Today’s communication may sound odd, but it is potentially a serious issue for devices as they become more and more advanced. We do not want to highlight any companies over others, but the risks here are serious. Medtronic Inc. (NYSE: MDT), Boston Scientific Corp. (NYSE: BSX), St. Jude Medical Inc. (NYSE: STJ), Intuitive Surgical Inc. (NASDAQ: ISRG) and many other device makers all have to consider these risks in the future. General Electric Co. (NYSE: GE) and many other broader-based manufacturers already have taken precautions for many of their connected medical imaging and information devices.

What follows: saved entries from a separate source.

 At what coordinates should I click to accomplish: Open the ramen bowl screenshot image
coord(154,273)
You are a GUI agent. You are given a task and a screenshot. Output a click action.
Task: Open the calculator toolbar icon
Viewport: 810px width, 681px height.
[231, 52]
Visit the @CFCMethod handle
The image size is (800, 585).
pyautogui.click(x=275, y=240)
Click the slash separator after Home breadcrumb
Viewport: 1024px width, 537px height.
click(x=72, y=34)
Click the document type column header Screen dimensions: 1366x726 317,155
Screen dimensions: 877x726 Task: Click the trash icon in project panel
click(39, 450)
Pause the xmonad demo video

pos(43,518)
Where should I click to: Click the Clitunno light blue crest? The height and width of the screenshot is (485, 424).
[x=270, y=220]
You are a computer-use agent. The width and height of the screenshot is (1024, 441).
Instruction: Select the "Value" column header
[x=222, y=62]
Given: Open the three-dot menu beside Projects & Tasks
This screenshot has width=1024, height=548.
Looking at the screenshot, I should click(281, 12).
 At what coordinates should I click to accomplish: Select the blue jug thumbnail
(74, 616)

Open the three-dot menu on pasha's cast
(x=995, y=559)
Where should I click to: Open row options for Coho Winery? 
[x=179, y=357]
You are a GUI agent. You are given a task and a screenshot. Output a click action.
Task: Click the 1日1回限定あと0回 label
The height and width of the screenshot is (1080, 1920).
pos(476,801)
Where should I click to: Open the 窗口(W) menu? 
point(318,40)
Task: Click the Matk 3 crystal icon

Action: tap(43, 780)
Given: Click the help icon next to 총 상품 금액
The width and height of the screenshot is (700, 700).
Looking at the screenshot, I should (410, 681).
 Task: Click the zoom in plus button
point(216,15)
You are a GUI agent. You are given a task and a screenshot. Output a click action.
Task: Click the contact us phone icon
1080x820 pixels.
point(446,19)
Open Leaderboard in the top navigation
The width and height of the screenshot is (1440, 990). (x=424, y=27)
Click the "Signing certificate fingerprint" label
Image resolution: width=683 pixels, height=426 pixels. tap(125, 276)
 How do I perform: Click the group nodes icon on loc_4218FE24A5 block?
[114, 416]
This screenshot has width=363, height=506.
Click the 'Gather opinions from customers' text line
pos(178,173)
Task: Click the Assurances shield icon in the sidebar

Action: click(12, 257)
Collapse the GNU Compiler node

This new FDA communication warns against unauthorized access to configuration settings in medical devices and hospital networks. Can you imagine a device being retooled maliciously, like an inserted pacemaker/defibrillator? Or imagine if a robotic surgery system was maliciously recalibrated in even a slight manner for surgeries. The list of threats is endless, when you consider that implantable devices now are literally accessible from hospitals or doctor offices by patients calling on the telephone and holding the telephone receiver up to the area where the device was inserted into the body.
The FDA said:
Many medical devices contain configurable embedded computer systems that can be vulnerable to cybersecurity breaches. In addition, as medical devices are increasingly interconnected, via the Internet, hospital networks, other medical device, and smartphones, there is an increased risk of cybersecurity breaches, which could affect how a medical device operates.
Vulnerabilities and incidents have been sent to the FDA over how these issues could impact medical devices or hospital networks. Malware on hospital computers or on connected medical devices is a threat. Simply accessing patient data is another threat. Distribution of passwords and other password protection issues are brought up. Another threat is in security software updates, as well as patches to medical devices.
The good news is that the FDA said that it is not aware of any patient injuries or deaths associated with these incidents. It also said that there is no indication that any specific devices or systems have been purposely targeted. The bad news is that this set of threats and concerns is conceivably a serious issue. If a nation or a group has no qualms about targeting military systems, communications systems, the banking systems, identity theft, counterfeiting of drugs and other criminal activities, what reason is there to consider that the would not pose a threat to targeted individuals or groups?